REQUIREMENT: Of the lines below, copy those that hold the word "about".

- - - -

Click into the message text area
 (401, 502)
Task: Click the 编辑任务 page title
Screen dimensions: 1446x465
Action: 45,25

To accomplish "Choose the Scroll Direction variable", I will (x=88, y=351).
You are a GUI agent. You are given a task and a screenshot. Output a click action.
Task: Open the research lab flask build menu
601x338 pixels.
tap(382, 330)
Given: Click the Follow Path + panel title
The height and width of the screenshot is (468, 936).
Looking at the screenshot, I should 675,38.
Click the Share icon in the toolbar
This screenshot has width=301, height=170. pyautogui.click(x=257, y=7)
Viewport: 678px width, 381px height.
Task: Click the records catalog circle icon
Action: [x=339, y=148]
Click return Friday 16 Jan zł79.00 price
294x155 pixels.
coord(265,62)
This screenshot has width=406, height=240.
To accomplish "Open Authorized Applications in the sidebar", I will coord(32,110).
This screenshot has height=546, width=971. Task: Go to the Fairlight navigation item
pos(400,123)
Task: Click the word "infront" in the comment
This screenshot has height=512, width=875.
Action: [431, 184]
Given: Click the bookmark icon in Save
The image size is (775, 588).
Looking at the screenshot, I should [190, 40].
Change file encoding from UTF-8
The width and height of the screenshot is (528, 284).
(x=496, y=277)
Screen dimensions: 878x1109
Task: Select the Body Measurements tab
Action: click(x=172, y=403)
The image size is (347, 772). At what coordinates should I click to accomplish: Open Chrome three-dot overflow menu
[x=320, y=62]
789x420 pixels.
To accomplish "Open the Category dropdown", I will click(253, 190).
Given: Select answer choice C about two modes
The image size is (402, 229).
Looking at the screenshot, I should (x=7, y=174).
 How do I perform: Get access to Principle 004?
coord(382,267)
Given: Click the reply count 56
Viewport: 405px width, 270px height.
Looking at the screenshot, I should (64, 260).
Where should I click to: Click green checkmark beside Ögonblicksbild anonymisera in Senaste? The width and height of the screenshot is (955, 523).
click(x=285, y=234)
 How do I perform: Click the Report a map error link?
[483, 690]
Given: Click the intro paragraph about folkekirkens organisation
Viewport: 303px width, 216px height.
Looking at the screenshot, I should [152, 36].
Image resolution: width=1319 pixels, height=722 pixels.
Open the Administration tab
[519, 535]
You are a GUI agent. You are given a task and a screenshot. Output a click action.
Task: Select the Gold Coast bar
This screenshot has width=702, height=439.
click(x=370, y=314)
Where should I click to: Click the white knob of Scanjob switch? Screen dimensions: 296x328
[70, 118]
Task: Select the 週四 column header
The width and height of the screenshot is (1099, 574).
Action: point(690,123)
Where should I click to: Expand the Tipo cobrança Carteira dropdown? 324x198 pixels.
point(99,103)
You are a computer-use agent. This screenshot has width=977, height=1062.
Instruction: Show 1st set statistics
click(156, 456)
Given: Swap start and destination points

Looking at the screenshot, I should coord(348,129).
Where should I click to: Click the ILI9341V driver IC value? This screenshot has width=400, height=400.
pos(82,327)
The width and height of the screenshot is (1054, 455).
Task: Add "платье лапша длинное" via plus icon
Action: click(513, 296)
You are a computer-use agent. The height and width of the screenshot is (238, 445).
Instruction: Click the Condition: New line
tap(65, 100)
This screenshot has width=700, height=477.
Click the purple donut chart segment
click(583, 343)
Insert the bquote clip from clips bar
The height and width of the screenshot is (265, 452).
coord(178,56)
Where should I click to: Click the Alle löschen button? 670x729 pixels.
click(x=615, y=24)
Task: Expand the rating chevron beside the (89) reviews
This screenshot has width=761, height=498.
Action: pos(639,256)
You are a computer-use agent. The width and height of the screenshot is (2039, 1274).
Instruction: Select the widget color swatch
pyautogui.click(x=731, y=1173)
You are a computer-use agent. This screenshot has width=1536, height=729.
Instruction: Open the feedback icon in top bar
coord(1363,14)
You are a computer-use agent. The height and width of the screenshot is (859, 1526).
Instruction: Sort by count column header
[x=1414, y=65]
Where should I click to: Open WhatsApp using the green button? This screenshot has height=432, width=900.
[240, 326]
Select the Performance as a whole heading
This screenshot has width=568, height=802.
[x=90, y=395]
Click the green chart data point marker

- - - -

SOLVED EXERCISE:
Given: Select answer choice C about two modes
Given: Click the intro paragraph about folkekirkens organisation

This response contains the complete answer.